Problem requirements: Output these lines as a numbered list and omit the blank lines.

Data to examine: Begin

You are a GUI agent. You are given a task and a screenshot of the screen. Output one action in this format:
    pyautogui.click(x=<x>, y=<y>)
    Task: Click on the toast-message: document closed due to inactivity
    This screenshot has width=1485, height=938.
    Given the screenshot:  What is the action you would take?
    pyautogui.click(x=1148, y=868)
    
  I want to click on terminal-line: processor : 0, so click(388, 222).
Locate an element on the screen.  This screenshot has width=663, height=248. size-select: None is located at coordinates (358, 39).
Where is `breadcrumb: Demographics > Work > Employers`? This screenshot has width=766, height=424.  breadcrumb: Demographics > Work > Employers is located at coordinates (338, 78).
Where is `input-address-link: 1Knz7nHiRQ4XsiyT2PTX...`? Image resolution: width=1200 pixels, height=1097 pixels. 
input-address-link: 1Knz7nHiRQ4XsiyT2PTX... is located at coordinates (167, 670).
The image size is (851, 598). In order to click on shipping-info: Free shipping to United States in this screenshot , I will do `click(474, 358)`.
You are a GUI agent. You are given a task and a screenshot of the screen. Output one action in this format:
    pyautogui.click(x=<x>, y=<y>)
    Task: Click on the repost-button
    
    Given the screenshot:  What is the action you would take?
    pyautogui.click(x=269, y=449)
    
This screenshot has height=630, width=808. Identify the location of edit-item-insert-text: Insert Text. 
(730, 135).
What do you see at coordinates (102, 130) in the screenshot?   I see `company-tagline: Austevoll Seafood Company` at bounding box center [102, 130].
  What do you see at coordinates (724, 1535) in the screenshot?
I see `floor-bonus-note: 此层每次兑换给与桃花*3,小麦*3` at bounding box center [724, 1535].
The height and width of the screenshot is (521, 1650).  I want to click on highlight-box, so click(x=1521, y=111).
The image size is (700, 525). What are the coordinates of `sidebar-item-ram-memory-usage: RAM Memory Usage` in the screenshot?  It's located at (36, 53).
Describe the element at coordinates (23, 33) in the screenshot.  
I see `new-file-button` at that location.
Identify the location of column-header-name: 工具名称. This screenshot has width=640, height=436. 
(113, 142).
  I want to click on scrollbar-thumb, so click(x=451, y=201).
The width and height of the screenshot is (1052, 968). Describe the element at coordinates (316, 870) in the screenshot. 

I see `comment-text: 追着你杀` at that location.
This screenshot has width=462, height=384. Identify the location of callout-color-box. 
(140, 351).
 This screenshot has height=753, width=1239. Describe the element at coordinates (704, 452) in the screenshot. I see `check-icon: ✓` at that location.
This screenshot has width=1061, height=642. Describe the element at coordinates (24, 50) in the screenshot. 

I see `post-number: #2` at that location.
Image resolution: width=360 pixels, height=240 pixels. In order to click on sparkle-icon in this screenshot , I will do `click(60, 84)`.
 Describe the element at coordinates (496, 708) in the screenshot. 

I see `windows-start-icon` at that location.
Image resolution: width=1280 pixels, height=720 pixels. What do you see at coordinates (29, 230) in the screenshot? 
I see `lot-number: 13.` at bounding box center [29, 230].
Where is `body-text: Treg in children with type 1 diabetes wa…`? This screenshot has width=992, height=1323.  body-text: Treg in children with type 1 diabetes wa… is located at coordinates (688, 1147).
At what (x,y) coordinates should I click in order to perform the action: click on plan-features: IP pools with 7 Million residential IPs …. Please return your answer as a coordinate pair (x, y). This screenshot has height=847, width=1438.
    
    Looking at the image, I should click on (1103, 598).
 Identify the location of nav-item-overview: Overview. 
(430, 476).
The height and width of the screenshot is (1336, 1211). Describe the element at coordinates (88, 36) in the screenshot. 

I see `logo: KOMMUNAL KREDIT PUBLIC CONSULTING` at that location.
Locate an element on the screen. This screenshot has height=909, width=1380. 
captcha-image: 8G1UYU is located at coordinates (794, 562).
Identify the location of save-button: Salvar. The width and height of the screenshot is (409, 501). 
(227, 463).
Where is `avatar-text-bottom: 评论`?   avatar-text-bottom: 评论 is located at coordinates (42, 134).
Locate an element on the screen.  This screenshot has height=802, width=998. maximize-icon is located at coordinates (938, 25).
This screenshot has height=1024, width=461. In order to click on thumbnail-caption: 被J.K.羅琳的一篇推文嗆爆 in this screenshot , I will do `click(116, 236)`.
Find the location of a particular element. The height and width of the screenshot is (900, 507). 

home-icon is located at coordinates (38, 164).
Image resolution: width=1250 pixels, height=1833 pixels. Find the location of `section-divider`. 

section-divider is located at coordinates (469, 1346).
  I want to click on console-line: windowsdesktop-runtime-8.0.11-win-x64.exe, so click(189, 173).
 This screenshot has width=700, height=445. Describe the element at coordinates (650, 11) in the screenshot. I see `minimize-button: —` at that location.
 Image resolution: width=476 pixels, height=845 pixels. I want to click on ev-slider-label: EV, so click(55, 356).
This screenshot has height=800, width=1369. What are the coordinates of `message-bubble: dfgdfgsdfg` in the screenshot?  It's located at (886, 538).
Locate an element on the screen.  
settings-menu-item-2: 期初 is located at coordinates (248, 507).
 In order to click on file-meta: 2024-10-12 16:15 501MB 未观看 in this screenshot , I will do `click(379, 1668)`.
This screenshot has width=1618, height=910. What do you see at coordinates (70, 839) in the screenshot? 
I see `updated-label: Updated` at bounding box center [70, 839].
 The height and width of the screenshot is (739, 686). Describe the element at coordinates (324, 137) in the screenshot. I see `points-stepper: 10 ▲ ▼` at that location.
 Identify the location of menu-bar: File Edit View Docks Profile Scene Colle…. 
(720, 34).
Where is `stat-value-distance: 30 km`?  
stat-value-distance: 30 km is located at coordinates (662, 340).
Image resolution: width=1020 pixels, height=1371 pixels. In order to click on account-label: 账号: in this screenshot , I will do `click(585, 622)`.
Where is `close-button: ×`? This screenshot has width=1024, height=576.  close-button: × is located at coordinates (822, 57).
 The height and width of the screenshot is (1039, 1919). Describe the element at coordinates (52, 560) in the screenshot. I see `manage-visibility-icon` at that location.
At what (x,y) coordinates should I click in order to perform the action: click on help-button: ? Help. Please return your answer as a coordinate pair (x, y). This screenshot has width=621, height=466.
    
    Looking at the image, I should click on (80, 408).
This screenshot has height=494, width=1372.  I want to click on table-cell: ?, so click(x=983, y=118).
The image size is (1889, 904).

Data to examine: End

Exercise answer:
1. You are a GUI agent. You are given a task and a screenshot of the screen. Output one action in this format:
2.     pyautogui.click(x=<x>, y=<y>)
3.     Task: Click on the toast-message: document closed due to inactivity
4.     This screenshot has width=1485, height=938.
5.     Given the screenshot:  What is the action you would take?
6.     pyautogui.click(x=1148, y=868)
7.   I want to click on terminal-line: processor : 0, so click(388, 222).
8. Locate an element on the screen.  This screenshot has width=663, height=248. size-select: None is located at coordinates (358, 39).
9. Where is `breadcrumb: Demographics > Work > Employers`? This screenshot has width=766, height=424.  breadcrumb: Demographics > Work > Employers is located at coordinates (338, 78).
10. Where is `input-address-link: 1Knz7nHiRQ4XsiyT2PTX...`? Image resolution: width=1200 pixels, height=1097 pixels. 
11. input-address-link: 1Knz7nHiRQ4XsiyT2PTX... is located at coordinates (167, 670).
12. The image size is (851, 598). In order to click on shipping-info: Free shipping to United States in this screenshot , I will do `click(474, 358)`.
13. You are a GUI agent. You are given a task and a screenshot of the screen. Output one action in this format:
14.     pyautogui.click(x=<x>, y=<y>)
15.     Task: Click on the repost-button
16.     Given the screenshot:  What is the action you would take?
17.     pyautogui.click(x=269, y=449)
18. This screenshot has height=630, width=808. Identify the location of edit-item-insert-text: Insert Text. 
19. (730, 135).
20. What do you see at coordinates (102, 130) in the screenshot?   I see `company-tagline: Austevoll Seafood Company` at bounding box center [102, 130].
21.   What do you see at coordinates (724, 1535) in the screenshot?
22. I see `floor-bonus-note: 此层每次兑换给与桃花*3,小麦*3` at bounding box center [724, 1535].
23. The height and width of the screenshot is (521, 1650).  I want to click on highlight-box, so click(x=1521, y=111).
24. The image size is (700, 525). What are the coordinates of `sidebar-item-ram-memory-usage: RAM Memory Usage` in the screenshot?  It's located at (36, 53).
25. Describe the element at coordinates (23, 33) in the screenshot.  
26. I see `new-file-button` at that location.
27. Identify the location of column-header-name: 工具名称. This screenshot has width=640, height=436. 
28. (113, 142).
29.   I want to click on scrollbar-thumb, so click(x=451, y=201).
30. The width and height of the screenshot is (1052, 968). Describe the element at coordinates (316, 870) in the screenshot. 
31. I see `comment-text: 追着你杀` at that location.
32. This screenshot has width=462, height=384. Identify the location of callout-color-box. 
33. (140, 351).
34.  This screenshot has height=753, width=1239. Describe the element at coordinates (704, 452) in the screenshot. I see `check-icon: ✓` at that location.
35. This screenshot has width=1061, height=642. Describe the element at coordinates (24, 50) in the screenshot. 
36. I see `post-number: #2` at that location.
37. Image resolution: width=360 pixels, height=240 pixels. In order to click on sparkle-icon in this screenshot , I will do `click(60, 84)`.
38.  Describe the element at coordinates (496, 708) in the screenshot. 
39. I see `windows-start-icon` at that location.
40. Image resolution: width=1280 pixels, height=720 pixels. What do you see at coordinates (29, 230) in the screenshot? 
41. I see `lot-number: 13.` at bounding box center [29, 230].
42. Where is `body-text: Treg in children with type 1 diabetes wa…`? This screenshot has width=992, height=1323.  body-text: Treg in children with type 1 diabetes wa… is located at coordinates (688, 1147).
43. At what (x,y) coordinates should I click in order to perform the action: click on plan-features: IP pools with 7 Million residential IPs …. Please return your answer as a coordinate pair (x, y). This screenshot has height=847, width=1438.
44.     Looking at the image, I should click on (1103, 598).
45.  Identify the location of nav-item-overview: Overview. 
46. (430, 476).
47. The height and width of the screenshot is (1336, 1211). Describe the element at coordinates (88, 36) in the screenshot. 
48. I see `logo: KOMMUNAL KREDIT PUBLIC CONSULTING` at that location.
49. Locate an element on the screen. This screenshot has height=909, width=1380. 
50. captcha-image: 8G1UYU is located at coordinates (794, 562).
51. Identify the location of save-button: Salvar. The width and height of the screenshot is (409, 501). 
52. (227, 463).
53. Where is `avatar-text-bottom: 评论`?   avatar-text-bottom: 评论 is located at coordinates (42, 134).
54. Locate an element on the screen.  This screenshot has height=802, width=998. maximize-icon is located at coordinates (938, 25).
55. This screenshot has height=1024, width=461. In order to click on thumbnail-caption: 被J.K.羅琳的一篇推文嗆爆 in this screenshot , I will do `click(116, 236)`.
56. Find the location of a particular element. The height and width of the screenshot is (900, 507). 
57. home-icon is located at coordinates (38, 164).
58. Image resolution: width=1250 pixels, height=1833 pixels. Find the location of `section-divider`. 
59. section-divider is located at coordinates (469, 1346).
60.   I want to click on console-line: windowsdesktop-runtime-8.0.11-win-x64.exe, so click(189, 173).
61.  This screenshot has width=700, height=445. Describe the element at coordinates (650, 11) in the screenshot. I see `minimize-button: —` at that location.
62.  Image resolution: width=476 pixels, height=845 pixels. I want to click on ev-slider-label: EV, so click(55, 356).
63. This screenshot has height=800, width=1369. What are the coordinates of `message-bubble: dfgdfgsdfg` in the screenshot?  It's located at (886, 538).
64. Locate an element on the screen.  
65. settings-menu-item-2: 期初 is located at coordinates (248, 507).
66.  In order to click on file-meta: 2024-10-12 16:15 501MB 未观看 in this screenshot , I will do `click(379, 1668)`.
67. This screenshot has width=1618, height=910. What do you see at coordinates (70, 839) in the screenshot? 
68. I see `updated-label: Updated` at bounding box center [70, 839].
69.  The height and width of the screenshot is (739, 686). Describe the element at coordinates (324, 137) in the screenshot. I see `points-stepper: 10 ▲ ▼` at that location.
70.  Identify the location of menu-bar: File Edit View Docks Profile Scene Colle…. 
71. (720, 34).
72. Where is `stat-value-distance: 30 km`?  
73. stat-value-distance: 30 km is located at coordinates (662, 340).
74. Image resolution: width=1020 pixels, height=1371 pixels. In order to click on account-label: 账号: in this screenshot , I will do `click(585, 622)`.
75. Where is `close-button: ×`? This screenshot has width=1024, height=576.  close-button: × is located at coordinates (822, 57).
76.  The height and width of the screenshot is (1039, 1919). Describe the element at coordinates (52, 560) in the screenshot. I see `manage-visibility-icon` at that location.
77. At what (x,y) coordinates should I click in order to perform the action: click on help-button: ? Help. Please return your answer as a coordinate pair (x, y). This screenshot has width=621, height=466.
78.     Looking at the image, I should click on (80, 408).
79. This screenshot has height=494, width=1372.  I want to click on table-cell: ?, so click(x=983, y=118).
80. The image size is (1889, 904).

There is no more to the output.